### Lesetext
——

Welse konnte ich auf der Luxembourger Mosel Seite bei Bech Kleinmacher fangen. Direkt in der Fahrinne.
Grundel auf einen Welshaken und auf Grund oder mit der Upose. Ging ganz gut. Auf der deutschen Seite hatten Angeler zeitgleich Welse gefangen. Scheint einiges an Welsen dort vorzukommen. Grössen von 80cm bis 120cm waren dabei.

Habe eben mal ein paar Bilder hochgeladen ins Fotoalbum von der Mosel auf der luxembourger Seite:
http://www.anglerboard.de/board/album.php?albumid=6043


----------



## KaulbarschKalle (26. Juni 2014)

*AW: angeln in luxemburg*

Leute wie Schaut's?

konnte die Woche einen kleinen Hecht und ein winzigen Barsch fangen.

——

### Auszug aus einem Datensatz
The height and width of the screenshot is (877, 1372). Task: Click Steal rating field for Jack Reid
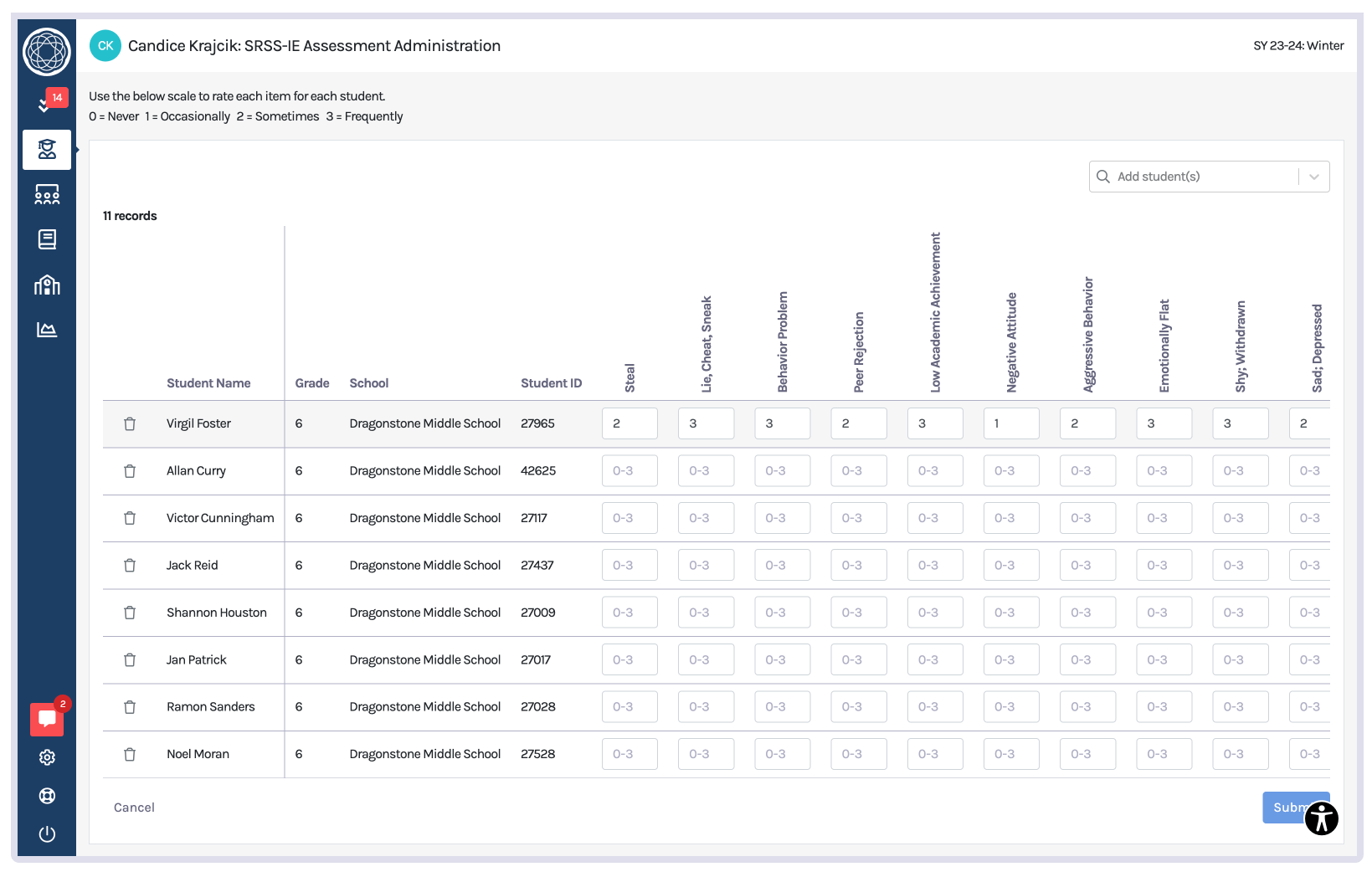(x=629, y=566)
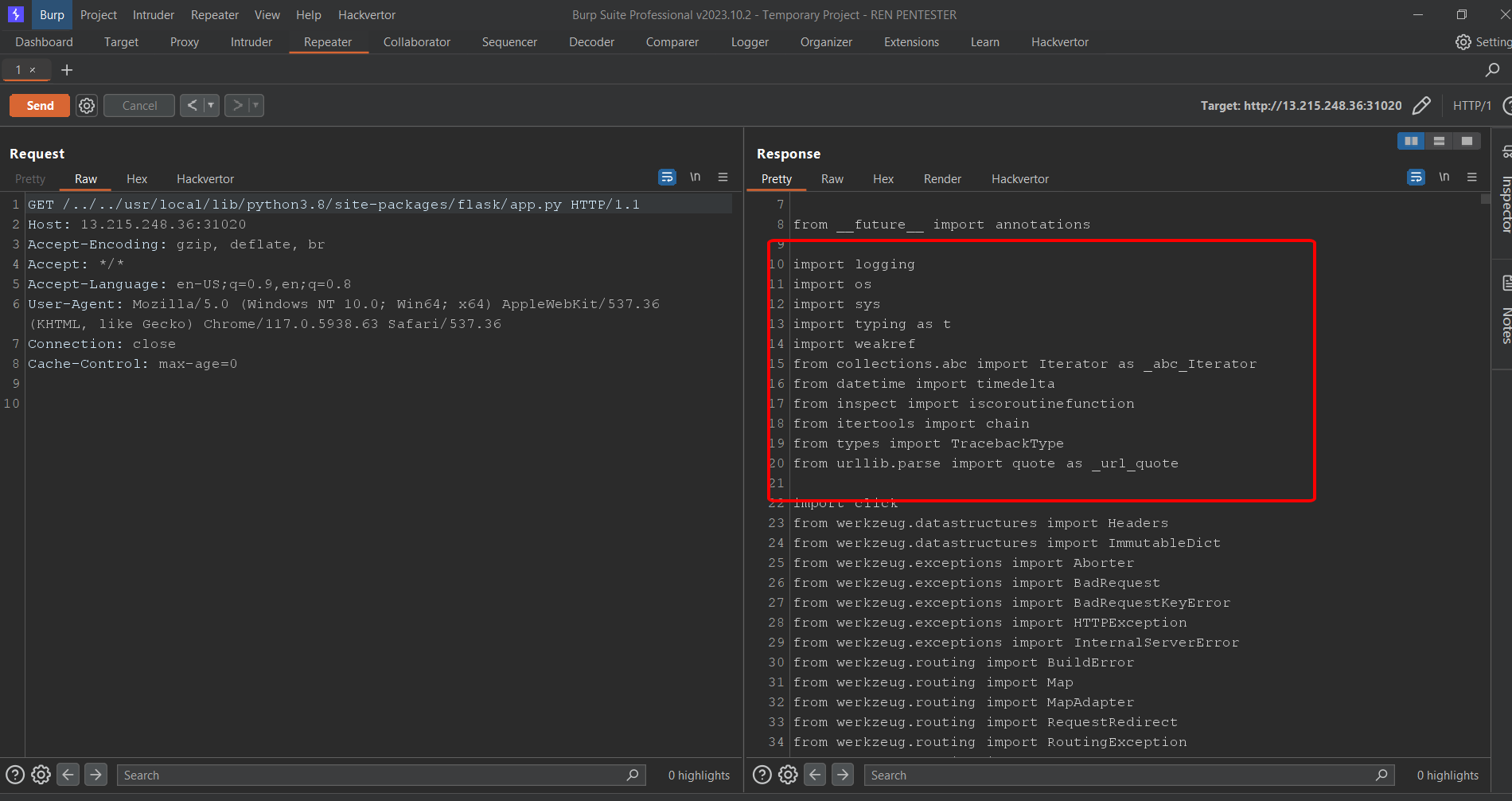Show \n non-printing characters in the Request
The width and height of the screenshot is (1512, 801).
coord(696,177)
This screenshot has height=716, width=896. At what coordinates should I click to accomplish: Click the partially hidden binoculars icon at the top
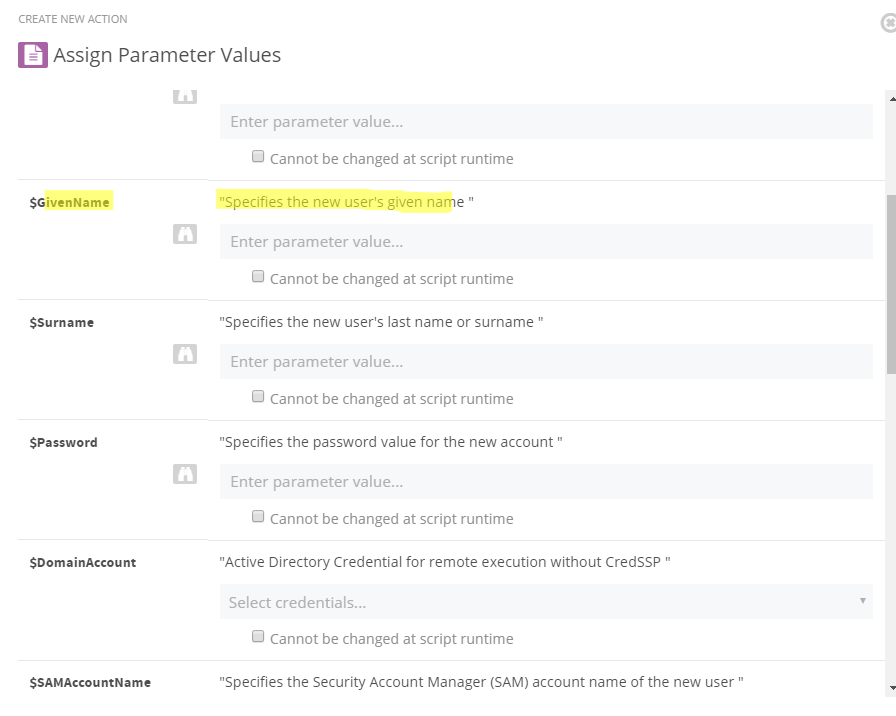185,96
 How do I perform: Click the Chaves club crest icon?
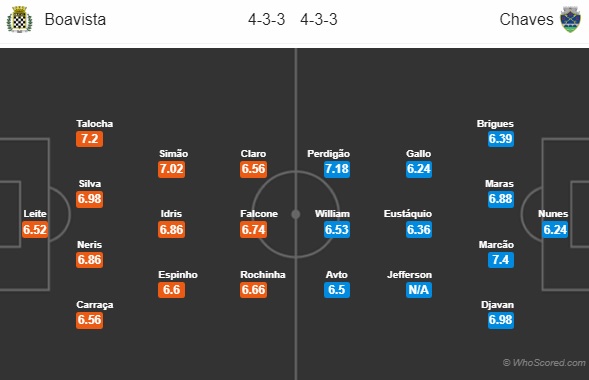pos(570,20)
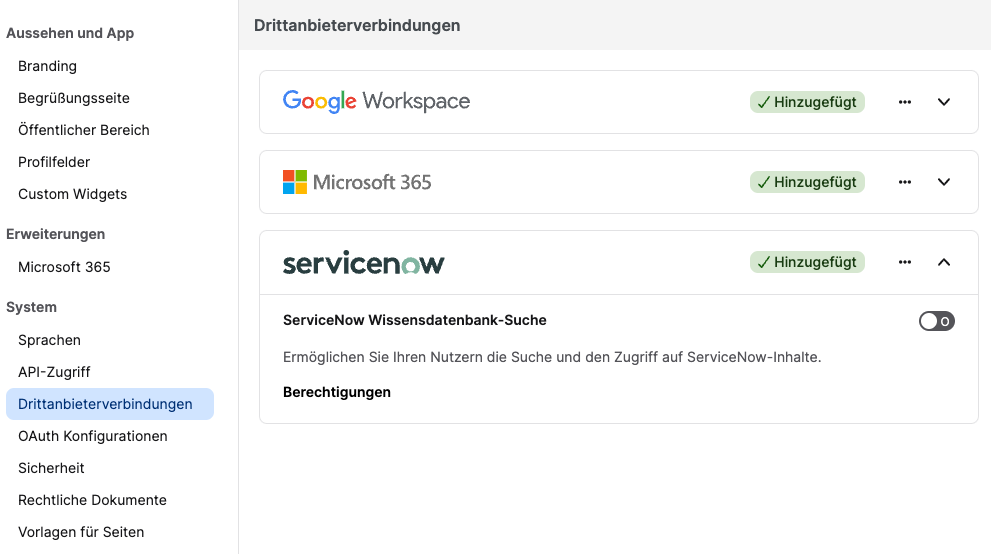
Task: Expand the Google Workspace connection card
Action: pyautogui.click(x=944, y=102)
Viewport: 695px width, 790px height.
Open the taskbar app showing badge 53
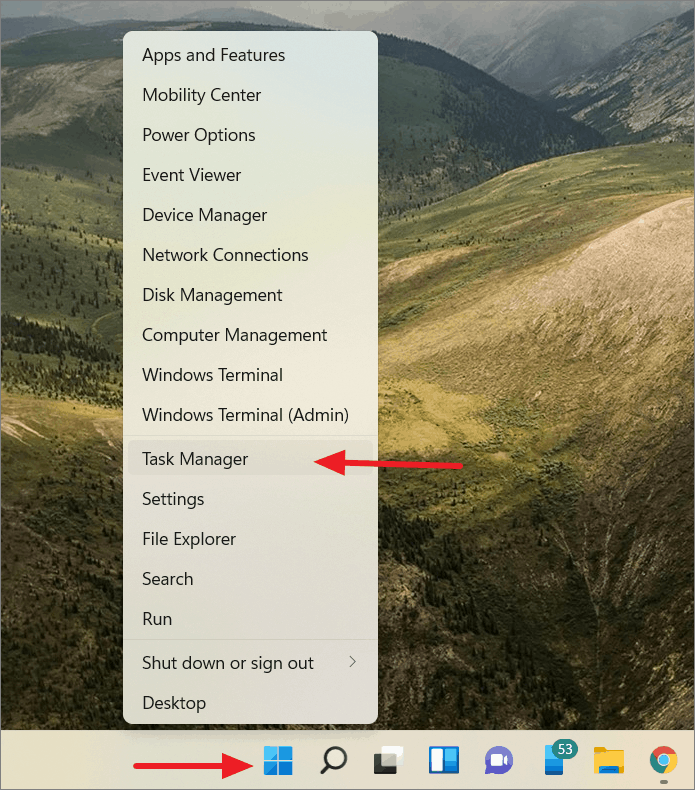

——

### Arbeitsauftrag
Führen Sie den Forumstext über das Angeln in Luxemburg im Anschluss an seinen letzten Satz fort.

### Antwort zur Aufgabe
Aber mit Barschen ist es eher mau wie ich finde. Ich befische alle interessanten Stellen sehr intensiv und habe nichtmals Nachläufer.

Gruß Kalle


----------



## Dimitar (27. Juni 2014)

*AW: angeln in luxemburg*

Hallo,

Ich denke, dass im Moment echt schwierig ist. Keiner hat richtig gefangen. Hab schon einige Angler gefragt, die normalerweise echt erfolgreich sind und keiner hat noch ein Zander in lux überlisten können.


----------



## KaulbarschKalle (30. Juni 2014)

*AW: angeln in luxemburg*

Hey Leute,

gibts hier eigentlich ein Angelshop in der Nähe von Remich?

Viele Grüße


----------



## Dimitar (11. Juli 2014)

*AW: angeln in luxemburg*

Hallo Kalle,

So viel ich weiß,  der einzige Angelshop ist in Wasserbillig.


----------



## tsesar (15. Juli 2014)

*AW: angeln in luxemburg*

Heute mal mit Castern gefischt: einige Güster erlegt (Obermosel).
Erstaunlich wenige Grundeln; hab aber versucht immer weit über dem Grund zu fischen ... (Resultat: 10 Grundeln auf 30 Fische insgesamt).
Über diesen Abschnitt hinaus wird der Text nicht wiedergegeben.